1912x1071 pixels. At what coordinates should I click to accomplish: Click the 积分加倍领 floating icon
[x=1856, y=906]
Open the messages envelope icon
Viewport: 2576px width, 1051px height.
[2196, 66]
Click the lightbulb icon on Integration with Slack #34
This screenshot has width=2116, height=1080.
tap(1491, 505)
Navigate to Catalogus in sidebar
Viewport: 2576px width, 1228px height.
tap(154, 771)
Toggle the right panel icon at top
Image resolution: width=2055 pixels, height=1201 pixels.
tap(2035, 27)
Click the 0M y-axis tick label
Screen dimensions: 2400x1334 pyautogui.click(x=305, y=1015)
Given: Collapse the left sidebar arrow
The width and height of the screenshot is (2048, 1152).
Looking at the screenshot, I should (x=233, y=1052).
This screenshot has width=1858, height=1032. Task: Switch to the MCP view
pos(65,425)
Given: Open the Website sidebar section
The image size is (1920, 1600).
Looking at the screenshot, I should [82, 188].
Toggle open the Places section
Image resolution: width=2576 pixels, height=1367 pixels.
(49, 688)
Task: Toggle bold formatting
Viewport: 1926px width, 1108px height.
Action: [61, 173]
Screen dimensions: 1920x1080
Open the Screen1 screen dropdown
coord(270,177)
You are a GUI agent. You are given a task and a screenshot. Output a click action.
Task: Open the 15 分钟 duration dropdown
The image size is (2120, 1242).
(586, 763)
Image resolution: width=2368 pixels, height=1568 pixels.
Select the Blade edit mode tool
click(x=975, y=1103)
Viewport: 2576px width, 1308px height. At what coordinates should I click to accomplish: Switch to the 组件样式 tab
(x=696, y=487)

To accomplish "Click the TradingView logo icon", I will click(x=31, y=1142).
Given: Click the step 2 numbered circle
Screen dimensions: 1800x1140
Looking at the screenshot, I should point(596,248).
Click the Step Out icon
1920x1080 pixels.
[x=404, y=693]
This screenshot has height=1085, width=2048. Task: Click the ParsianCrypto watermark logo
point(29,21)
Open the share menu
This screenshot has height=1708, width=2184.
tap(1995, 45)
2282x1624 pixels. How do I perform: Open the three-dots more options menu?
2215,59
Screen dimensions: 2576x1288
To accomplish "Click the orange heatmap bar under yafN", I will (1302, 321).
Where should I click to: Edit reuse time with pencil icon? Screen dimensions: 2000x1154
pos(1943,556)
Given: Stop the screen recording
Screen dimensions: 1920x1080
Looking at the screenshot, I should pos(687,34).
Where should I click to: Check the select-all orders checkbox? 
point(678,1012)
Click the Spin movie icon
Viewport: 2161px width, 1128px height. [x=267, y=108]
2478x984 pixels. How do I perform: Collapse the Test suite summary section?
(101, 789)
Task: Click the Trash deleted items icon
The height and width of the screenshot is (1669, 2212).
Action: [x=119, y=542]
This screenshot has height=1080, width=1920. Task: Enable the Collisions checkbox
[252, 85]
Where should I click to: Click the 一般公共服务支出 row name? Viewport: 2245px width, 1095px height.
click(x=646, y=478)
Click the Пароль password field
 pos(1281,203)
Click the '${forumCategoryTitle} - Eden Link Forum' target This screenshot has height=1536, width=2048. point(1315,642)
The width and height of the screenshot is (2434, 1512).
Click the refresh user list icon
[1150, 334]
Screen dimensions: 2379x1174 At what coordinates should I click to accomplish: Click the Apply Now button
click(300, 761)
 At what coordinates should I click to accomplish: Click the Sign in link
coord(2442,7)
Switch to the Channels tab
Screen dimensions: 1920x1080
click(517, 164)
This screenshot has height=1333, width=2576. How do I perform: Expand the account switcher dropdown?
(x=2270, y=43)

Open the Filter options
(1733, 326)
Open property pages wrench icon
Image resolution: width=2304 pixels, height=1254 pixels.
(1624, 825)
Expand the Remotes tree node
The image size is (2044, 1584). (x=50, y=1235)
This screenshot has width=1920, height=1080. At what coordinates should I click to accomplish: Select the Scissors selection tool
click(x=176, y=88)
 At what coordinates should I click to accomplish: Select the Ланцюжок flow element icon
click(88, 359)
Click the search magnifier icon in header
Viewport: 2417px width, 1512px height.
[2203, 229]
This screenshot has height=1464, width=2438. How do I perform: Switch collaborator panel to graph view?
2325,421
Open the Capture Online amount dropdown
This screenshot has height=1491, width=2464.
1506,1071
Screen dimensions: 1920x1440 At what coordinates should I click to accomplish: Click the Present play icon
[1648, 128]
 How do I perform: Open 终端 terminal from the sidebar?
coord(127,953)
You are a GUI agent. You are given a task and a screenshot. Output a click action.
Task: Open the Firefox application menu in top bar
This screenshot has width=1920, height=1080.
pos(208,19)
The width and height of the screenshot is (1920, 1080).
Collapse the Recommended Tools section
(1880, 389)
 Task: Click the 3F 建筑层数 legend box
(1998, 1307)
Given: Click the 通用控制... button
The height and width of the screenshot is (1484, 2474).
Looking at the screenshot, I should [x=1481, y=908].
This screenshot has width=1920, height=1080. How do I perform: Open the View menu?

==*==

In exact wording, restate the lines of the data above from the first through the one holding "Click the lightbulb", and stop after that line.

1912x1071 pixels. At what coordinates should I click to accomplish: Click the 积分加倍领 floating icon
[x=1856, y=906]
Open the messages envelope icon
Viewport: 2576px width, 1051px height.
[2196, 66]
Click the lightbulb icon on Integration with Slack #34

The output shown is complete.